Copy these lines word for word.

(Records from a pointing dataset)
▬▬▬

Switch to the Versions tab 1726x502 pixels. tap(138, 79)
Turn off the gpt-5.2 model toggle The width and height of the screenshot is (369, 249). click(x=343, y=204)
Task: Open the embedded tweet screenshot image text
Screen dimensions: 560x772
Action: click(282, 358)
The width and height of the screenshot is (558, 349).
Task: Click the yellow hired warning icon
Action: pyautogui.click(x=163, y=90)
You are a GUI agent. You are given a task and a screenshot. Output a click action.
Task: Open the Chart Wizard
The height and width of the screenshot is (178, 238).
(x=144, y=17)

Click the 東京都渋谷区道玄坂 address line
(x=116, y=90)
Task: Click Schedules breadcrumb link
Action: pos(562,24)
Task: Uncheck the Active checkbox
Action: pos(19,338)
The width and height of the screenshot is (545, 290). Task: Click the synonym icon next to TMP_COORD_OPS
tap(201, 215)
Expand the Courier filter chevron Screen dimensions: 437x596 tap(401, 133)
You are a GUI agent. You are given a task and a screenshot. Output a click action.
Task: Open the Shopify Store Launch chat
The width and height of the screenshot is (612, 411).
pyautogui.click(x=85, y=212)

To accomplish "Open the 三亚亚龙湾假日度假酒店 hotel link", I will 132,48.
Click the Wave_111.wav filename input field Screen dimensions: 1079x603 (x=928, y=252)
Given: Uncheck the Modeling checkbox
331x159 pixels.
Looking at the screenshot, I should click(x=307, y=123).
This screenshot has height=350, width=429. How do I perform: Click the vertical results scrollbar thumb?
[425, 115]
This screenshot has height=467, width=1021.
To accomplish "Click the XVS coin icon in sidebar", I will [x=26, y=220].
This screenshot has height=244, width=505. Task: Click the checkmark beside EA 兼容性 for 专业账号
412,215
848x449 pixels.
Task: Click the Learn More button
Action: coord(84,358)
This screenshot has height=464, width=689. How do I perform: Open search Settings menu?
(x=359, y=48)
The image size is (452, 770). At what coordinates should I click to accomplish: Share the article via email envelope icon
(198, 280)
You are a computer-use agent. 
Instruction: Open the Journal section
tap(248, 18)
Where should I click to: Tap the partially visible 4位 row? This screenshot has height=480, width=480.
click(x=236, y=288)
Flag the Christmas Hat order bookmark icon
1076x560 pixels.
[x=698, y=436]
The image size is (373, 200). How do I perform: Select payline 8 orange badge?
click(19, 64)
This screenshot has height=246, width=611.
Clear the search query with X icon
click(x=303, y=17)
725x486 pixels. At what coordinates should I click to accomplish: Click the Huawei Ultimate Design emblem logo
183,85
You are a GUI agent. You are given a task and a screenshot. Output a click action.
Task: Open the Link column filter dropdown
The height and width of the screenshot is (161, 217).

▬▬▬

THE REPLY -
Switch to the Versions tab 1726x502 pixels. tap(138, 79)
Turn off the gpt-5.2 model toggle The width and height of the screenshot is (369, 249). click(x=343, y=204)
Task: Open the embedded tweet screenshot image text
Screen dimensions: 560x772
Action: click(282, 358)
The width and height of the screenshot is (558, 349).
Task: Click the yellow hired warning icon
Action: pyautogui.click(x=163, y=90)
You are a GUI agent. You are given a task and a screenshot. Output a click action.
Task: Open the Chart Wizard
The height and width of the screenshot is (178, 238).
(x=144, y=17)

Click the 東京都渋谷区道玄坂 address line
(x=116, y=90)
Task: Click Schedules breadcrumb link
Action: pos(562,24)
Task: Uncheck the Active checkbox
Action: pos(19,338)
The width and height of the screenshot is (545, 290). Task: Click the synonym icon next to TMP_COORD_OPS
tap(201, 215)
Expand the Courier filter chevron Screen dimensions: 437x596 tap(401, 133)
You are a GUI agent. You are given a task and a screenshot. Output a click action.
Task: Open the Shopify Store Launch chat
The width and height of the screenshot is (612, 411).
pyautogui.click(x=85, y=212)

To accomplish "Open the 三亚亚龙湾假日度假酒店 hotel link", I will 132,48.
Click the Wave_111.wav filename input field Screen dimensions: 1079x603 (x=928, y=252)
Given: Uncheck the Modeling checkbox
331x159 pixels.
Looking at the screenshot, I should click(x=307, y=123).
This screenshot has height=350, width=429. How do I perform: Click the vertical results scrollbar thumb?
[425, 115]
This screenshot has height=467, width=1021.
To accomplish "Click the XVS coin icon in sidebar", I will [x=26, y=220].
This screenshot has height=244, width=505. Task: Click the checkmark beside EA 兼容性 for 专业账号
412,215
848x449 pixels.
Task: Click the Learn More button
Action: coord(84,358)
This screenshot has height=464, width=689. How do I perform: Open search Settings menu?
(x=359, y=48)
The image size is (452, 770). At what coordinates should I click to accomplish: Share the article via email envelope icon
(198, 280)
You are a computer-use agent. 
Instruction: Open the Journal section
tap(248, 18)
Where should I click to: Tap the partially visible 4位 row? This screenshot has height=480, width=480.
click(x=236, y=288)
Flag the Christmas Hat order bookmark icon
1076x560 pixels.
[x=698, y=436]
The image size is (373, 200). How do I perform: Select payline 8 orange badge?
click(19, 64)
This screenshot has height=246, width=611.
Clear the search query with X icon
click(x=303, y=17)
725x486 pixels. At what coordinates should I click to accomplish: Click the Huawei Ultimate Design emblem logo
183,85
You are a GUI agent. You are given a task and a screenshot. Output a click action.
Task: Open the Link column filter dropdown
The height and width of the screenshot is (161, 217).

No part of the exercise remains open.